[Dataset items]
=-=-=-=-=

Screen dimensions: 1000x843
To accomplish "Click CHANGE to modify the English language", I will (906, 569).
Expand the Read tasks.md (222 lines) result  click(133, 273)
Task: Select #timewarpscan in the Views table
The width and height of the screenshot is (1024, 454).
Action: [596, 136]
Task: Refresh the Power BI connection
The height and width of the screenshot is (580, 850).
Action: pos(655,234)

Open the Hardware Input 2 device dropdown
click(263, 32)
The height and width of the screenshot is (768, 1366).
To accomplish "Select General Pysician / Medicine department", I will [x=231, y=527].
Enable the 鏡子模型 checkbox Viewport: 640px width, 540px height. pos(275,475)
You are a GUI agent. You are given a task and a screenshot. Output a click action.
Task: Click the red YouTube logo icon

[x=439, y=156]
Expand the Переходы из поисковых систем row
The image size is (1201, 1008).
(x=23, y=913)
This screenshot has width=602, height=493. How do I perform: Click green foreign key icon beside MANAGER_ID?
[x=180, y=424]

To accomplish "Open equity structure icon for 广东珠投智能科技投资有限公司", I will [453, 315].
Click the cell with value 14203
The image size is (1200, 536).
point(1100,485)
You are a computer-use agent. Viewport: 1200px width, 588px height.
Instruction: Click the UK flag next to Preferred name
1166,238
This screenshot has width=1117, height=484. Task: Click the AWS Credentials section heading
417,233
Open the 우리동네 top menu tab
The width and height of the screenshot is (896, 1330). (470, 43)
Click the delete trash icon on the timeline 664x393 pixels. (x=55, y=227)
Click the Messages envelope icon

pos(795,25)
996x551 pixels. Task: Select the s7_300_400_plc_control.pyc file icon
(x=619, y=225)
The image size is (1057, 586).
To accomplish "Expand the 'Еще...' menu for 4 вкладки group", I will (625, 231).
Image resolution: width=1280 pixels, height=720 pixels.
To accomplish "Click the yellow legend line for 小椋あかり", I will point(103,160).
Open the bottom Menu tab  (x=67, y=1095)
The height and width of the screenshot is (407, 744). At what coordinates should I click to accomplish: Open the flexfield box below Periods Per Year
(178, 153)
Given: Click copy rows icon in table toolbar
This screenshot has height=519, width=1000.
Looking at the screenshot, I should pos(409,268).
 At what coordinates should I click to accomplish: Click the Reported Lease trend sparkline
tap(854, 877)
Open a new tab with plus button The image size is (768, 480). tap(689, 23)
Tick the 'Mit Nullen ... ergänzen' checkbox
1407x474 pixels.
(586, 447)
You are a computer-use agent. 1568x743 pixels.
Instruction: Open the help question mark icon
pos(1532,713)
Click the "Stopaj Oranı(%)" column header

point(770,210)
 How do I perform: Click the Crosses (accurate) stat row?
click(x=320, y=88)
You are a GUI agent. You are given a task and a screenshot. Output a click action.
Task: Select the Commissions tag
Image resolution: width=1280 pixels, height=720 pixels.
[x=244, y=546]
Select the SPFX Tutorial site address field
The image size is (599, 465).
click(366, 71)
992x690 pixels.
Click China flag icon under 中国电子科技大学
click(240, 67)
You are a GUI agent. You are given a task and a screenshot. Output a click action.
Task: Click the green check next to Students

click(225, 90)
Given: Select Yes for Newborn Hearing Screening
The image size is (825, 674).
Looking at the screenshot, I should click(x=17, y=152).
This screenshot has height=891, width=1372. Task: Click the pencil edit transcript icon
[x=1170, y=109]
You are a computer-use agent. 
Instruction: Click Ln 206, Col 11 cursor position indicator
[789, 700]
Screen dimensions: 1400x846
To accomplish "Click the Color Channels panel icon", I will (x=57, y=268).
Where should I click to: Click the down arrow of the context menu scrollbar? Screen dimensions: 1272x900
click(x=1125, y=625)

=-=-=-=-=

**Work task:** Determine how many lines in the data contain the string "will", and give the number only.

**Task output:** 6